[Task goal] Find the line containing "You are a GUI" in the listing below. Repeat it exactly, along with each following line up to and including the one containing "Task: Select the Sebastian Vettel row label".

[Information]
· · ·
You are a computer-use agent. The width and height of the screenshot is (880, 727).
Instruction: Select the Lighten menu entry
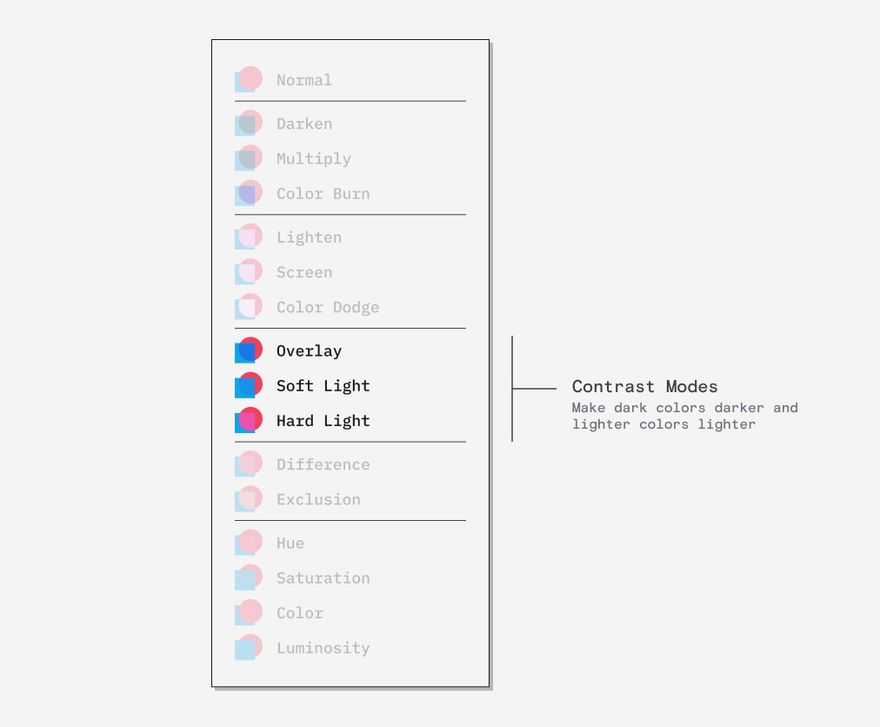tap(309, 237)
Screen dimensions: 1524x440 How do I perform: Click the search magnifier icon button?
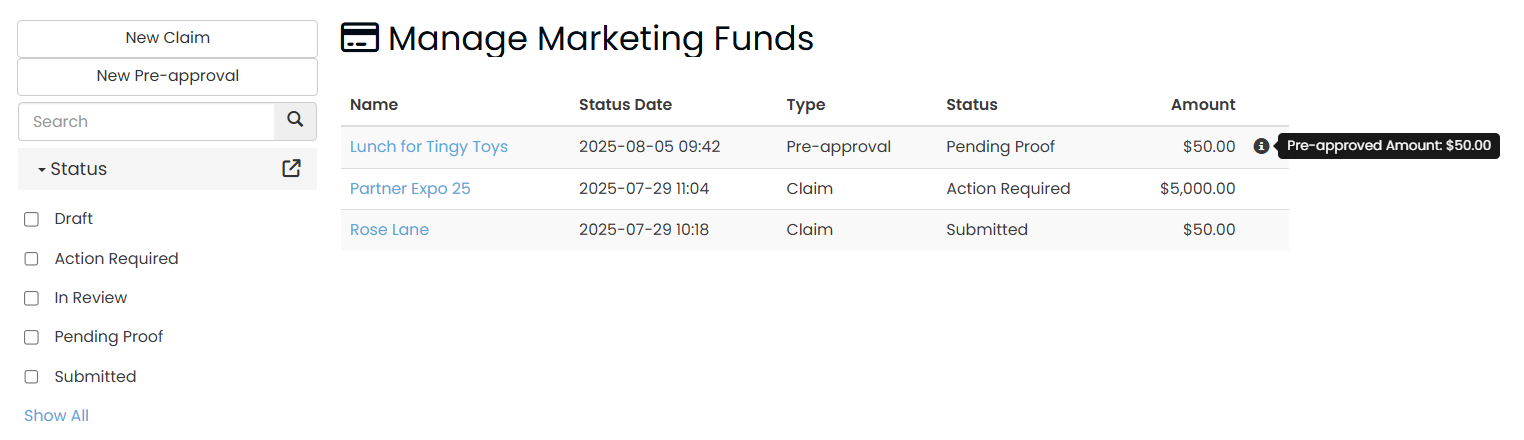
· · ·
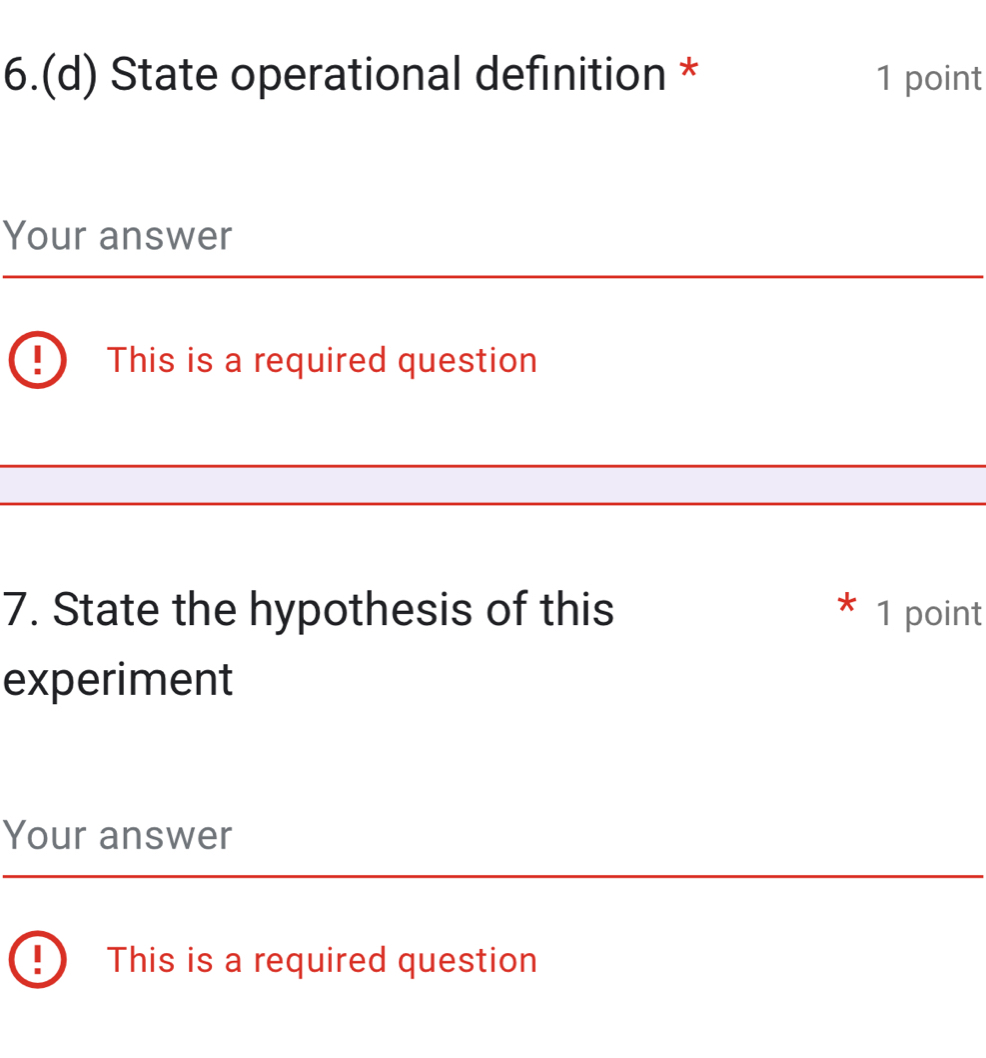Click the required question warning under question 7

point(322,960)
· · ·
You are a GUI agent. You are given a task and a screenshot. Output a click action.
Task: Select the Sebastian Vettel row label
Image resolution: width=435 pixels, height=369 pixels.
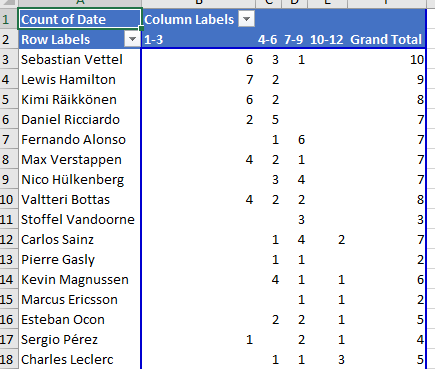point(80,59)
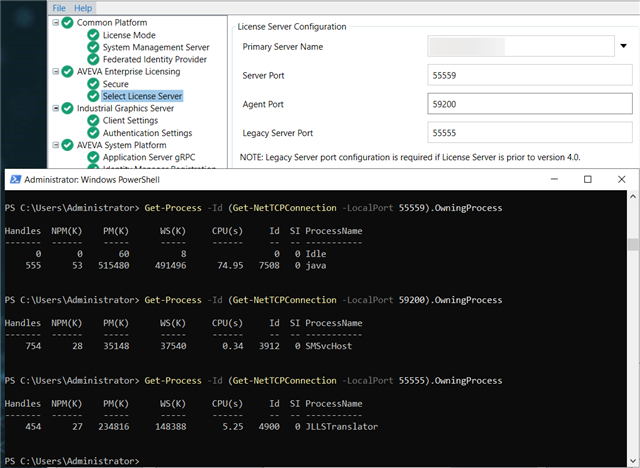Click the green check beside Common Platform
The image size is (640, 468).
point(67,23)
· · ·
[Solution to the exercise]
You are a GUI agent. You are given a task and a screenshot. Output a click action.
Task: Select the Sebastian Vettel row label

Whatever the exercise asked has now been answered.